Likewise, there are non-additive interactions we can point to between variants in different genes that make you sick. A well-known classic example of this would be two nominally recessive variants — one in a gene called RDS and one in a gene called ROM1. In theory, if you have only one copy of each you shouldn't have retinitis pigmentosa. But, if you do have a copy of each — those two different variants in two different genes — then you are actually very likely to get retinitis pigmentosa.
So, the benefit of reporting genotypes is that you get more accurate predictions?

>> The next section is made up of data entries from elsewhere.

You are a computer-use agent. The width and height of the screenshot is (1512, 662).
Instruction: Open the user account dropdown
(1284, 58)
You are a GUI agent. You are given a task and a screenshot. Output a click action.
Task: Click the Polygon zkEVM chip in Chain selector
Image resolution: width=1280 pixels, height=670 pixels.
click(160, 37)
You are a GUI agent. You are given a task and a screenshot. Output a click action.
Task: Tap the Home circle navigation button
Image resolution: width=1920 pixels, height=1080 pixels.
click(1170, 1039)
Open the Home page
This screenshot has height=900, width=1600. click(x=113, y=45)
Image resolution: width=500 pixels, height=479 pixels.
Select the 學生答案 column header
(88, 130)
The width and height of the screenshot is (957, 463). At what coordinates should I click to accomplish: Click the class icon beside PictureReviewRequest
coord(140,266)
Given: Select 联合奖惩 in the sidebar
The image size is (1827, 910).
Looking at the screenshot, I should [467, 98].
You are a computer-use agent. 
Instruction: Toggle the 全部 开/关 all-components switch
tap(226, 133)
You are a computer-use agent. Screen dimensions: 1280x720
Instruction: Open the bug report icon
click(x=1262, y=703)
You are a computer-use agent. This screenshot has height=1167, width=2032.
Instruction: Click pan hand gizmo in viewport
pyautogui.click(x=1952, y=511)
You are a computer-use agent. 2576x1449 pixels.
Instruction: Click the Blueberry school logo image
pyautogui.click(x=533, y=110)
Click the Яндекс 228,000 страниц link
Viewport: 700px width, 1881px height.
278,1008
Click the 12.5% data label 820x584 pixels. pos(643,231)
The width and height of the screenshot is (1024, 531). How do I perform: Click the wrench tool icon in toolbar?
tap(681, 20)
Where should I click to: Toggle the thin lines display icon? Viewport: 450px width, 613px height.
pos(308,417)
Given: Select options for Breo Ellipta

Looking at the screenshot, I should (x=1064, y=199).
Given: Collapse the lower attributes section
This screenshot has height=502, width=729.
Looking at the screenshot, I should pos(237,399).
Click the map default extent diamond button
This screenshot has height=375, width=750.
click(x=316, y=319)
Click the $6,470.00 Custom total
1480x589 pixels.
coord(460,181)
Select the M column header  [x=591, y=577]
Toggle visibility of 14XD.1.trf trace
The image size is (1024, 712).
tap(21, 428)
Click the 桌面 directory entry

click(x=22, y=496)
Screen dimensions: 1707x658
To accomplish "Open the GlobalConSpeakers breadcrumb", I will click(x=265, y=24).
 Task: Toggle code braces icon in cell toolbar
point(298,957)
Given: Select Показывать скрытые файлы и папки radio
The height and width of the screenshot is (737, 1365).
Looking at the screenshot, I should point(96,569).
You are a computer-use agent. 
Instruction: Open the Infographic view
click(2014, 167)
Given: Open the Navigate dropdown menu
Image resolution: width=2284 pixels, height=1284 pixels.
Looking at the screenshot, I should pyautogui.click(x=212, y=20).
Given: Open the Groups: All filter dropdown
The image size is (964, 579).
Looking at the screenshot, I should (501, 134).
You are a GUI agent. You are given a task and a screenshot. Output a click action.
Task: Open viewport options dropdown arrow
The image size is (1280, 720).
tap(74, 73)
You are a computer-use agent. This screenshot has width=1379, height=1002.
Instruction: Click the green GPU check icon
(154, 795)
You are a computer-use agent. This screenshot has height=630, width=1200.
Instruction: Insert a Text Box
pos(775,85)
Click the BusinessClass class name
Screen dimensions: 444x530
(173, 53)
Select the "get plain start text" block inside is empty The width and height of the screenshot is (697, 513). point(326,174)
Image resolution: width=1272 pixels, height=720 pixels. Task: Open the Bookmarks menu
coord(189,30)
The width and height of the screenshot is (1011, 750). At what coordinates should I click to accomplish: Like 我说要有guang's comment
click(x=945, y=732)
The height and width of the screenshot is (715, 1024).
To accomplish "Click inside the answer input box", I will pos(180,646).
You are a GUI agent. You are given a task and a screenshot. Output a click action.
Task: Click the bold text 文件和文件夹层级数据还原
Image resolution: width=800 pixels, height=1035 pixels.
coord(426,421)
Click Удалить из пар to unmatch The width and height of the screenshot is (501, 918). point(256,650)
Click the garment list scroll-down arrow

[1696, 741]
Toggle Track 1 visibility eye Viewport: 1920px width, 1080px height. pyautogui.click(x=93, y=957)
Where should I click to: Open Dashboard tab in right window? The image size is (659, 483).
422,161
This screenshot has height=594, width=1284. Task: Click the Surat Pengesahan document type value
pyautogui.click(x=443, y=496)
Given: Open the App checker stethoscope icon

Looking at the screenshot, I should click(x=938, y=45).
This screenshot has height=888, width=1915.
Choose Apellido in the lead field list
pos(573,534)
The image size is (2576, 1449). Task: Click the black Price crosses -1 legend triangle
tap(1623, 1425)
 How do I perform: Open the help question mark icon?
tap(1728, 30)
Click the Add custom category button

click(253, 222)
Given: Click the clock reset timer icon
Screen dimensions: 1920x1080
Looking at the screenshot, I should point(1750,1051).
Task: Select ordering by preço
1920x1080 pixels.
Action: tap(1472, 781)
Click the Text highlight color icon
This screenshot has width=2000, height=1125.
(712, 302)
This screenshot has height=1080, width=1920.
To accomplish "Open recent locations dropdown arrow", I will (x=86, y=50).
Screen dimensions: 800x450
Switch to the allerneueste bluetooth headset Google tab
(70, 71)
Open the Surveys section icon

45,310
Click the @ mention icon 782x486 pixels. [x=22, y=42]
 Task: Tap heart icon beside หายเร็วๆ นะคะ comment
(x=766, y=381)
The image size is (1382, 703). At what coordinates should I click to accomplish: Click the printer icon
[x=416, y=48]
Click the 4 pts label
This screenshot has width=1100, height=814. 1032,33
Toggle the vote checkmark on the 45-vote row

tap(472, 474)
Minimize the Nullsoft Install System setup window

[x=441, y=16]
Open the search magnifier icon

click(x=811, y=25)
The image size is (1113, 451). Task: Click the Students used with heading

Yes. And also, if you sequence a typical healthy adult today, that person will have somewhere between zero to three nominally pathogenic variants. And they'll have a bunch more variants found that are in intriguing genes — ones that have been tied to diseases, but the variants might be brand new or not fully characterized, so we can't say much about them. Nonetheless, a physician might be faced with interpreting some of those.
That long list faces a physician who may have a few minutes to deal with this data. But, some of it might be readily compressed and the interpretations more precise by reporting instead a genotype.
Imagine a hypothetical genome with five variants, each of which is in ClinVar as pathogenic for high risk of breast cancer, long QT syndrome, high LDL cholesterol, hemolytic anemia, and beta-thalassemia. But the individual is male, which modifies the breast cancer variant to family risk. He also carries a variant known to be protective of long QT syndrome. And, the variant for beta-thalasesmia is actually known to be protective for high LDL.
If you incorporate what we know already, in terms of genotypes, that's a very different message for a physician to give. But that information today wouldn't be reported out as such in the clinical report.
How will researchers figure out the relevant genotypes? It seems that there are endless combinations of variants that would have to be studied. Is there a logical place to start looking first — for instance, in the 56 genes that the American College of Medical Genetics has identified as being disease causing?
Now that we're sequencing many genomes, we can start to stratify, pick out people we know have some component of a known risk genotype, like a BRCA variant or the Apoe4 variant, or another variant that is squarely implicated in disease, and look at who does and does not get sick.
Already, there have been important steps in that direction. For example, one aim of the [Collaborative Oncological Gene-Environment Study] is to look for modifiers of the nominally dominant BRCA1 and BRCA2 variants for breast cancer.
Another example is the Resilience Project, an effort by Mt. Sinai, which is looking at people who carry variants that should be harmful, but are healthy.
A second way is through in vitro work in model organisms. A third approach is that as more people are sequenced and phenotyped, we'll start to notice clumps of people that will get sick in a particular way — clumps that can be functionally characterized. In addition, we can leverage expression data to better understand genes. Studies that look at individuals who are sick but don't have a classic recessive genotype will help turn up more cases of compound heterozygosity. And finally, we can design studies that look for combinations of alleles where there is one in each parent but the combination is never seen together in a child. If you look across enough people, you can spot variants that are incompatible with each other.